The image shows a polygon on a coordinate grid, and the question asks to find the perimeter of the polygon using the given vertices. Here's how to solve it:

Steps to Calculate the Perimeter:

1. Identify the vertices of the polygon: From the image, we can see that the vertices are labeled, and their coordinates can be extracted.

2. Calculate the distance between each pair of consecutive vertices: This involves using the distance formula: $\text{Distance} = \sqrt{(x_2 - x_1)^2 + (y_2 - y_1)^2}$ for each pair of consecutive vertices.

3. Sum all the distances: Adding up all the distances calculated in the previous step will give the perimeter of the polygon.

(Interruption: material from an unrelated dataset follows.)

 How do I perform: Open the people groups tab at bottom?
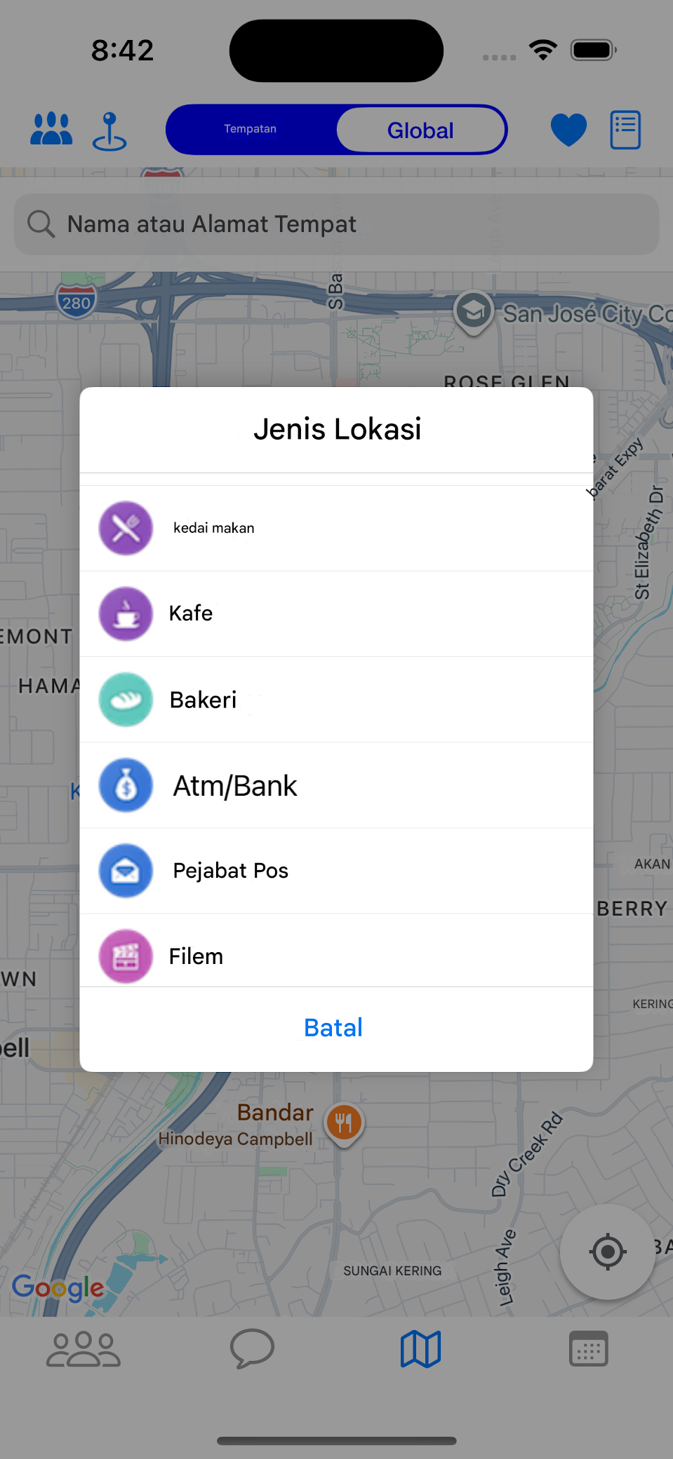(x=84, y=1349)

Let’s extract the coordinates and calculate:

From the image, the coordinates of the polygon vertices appear to be:

• $A = (2, 2)$
• $B = (5, 2)$
• $C = (5, 5)$
• $D = (7, 5)$
• $E = (7, 1)$
• $F = (2, 1)$

Calculate the distances between consecutive points:

1. $AB$ distance: $\sqrt{(5 - 2)^2 + (2 - 2)^2} = \sqrt{3^2 + 0^2} = \sqrt{9} = 3$

2. $BC$ distance: $\sqrt{(5 - 5)^2 + (5 - 2)^2} = \sqrt{0^2 + 3^2} = \sqrt{9} = 3$

3. $CD$ distance: $\sqrt{(7 - 5)^2 + (5 - 5)^2} = \sqrt{2^2 + 0^2} = \sqrt{4} = 2$

4. $DE$ distance: $\sqrt{(7 - 7)^2 + (1 - 5)^2} = \sqrt{0^2 + 4^2} = \sqrt{16} = 4$

5. $EF$ distance: $\sqrt{(2 - 7)^2 + (1 - 1)^2} = \sqrt{5^2 + 0^2} = \sqrt{25} = 5$

6. $FA$ distance: $\sqrt{(2 - 2)^2 + (2 - 1)^2} = \sqrt{0^2 + 1^2} = \sqrt{1} = 1$

Total Perimeter Calculation:

$3 + 3 + 2 + 4 + 5 + 1 = 18 \text{ units}$

The perimeter of the polygon is 18 units.

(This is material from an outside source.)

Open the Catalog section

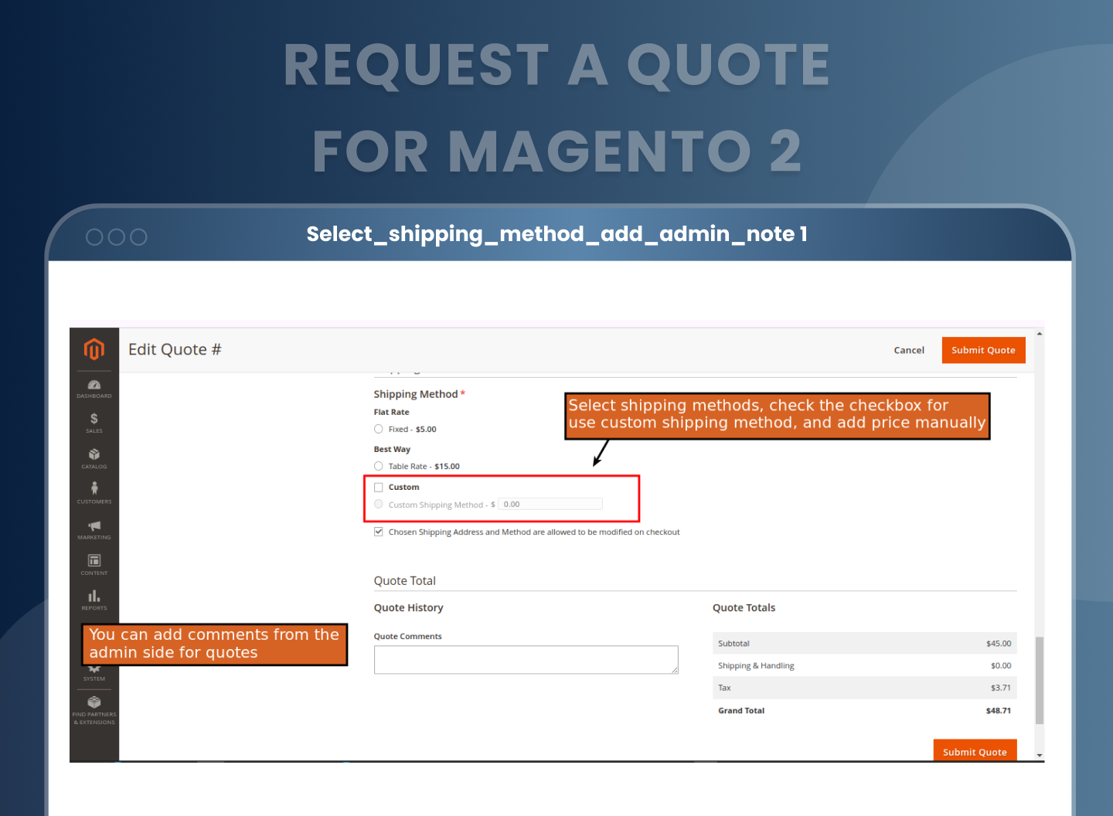[94, 455]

Would you like more details or have any other questions?

Related Questions:

1. What is the general formula for the perimeter of a polygon with $n$ vertices?
2. How does the distance formula work in a 3D coordinate system?
3. Can you calculate the perimeter of a regular polygon given the length of one side?
4. What are some real-life applications of calculating the perimeter of polygons?
5. How can you calculate the area of the polygon given these vertices?

Tip:

When working with coordinate grids, always double-check the coordinates you extract from the graph to ensure accuracy in your calculations.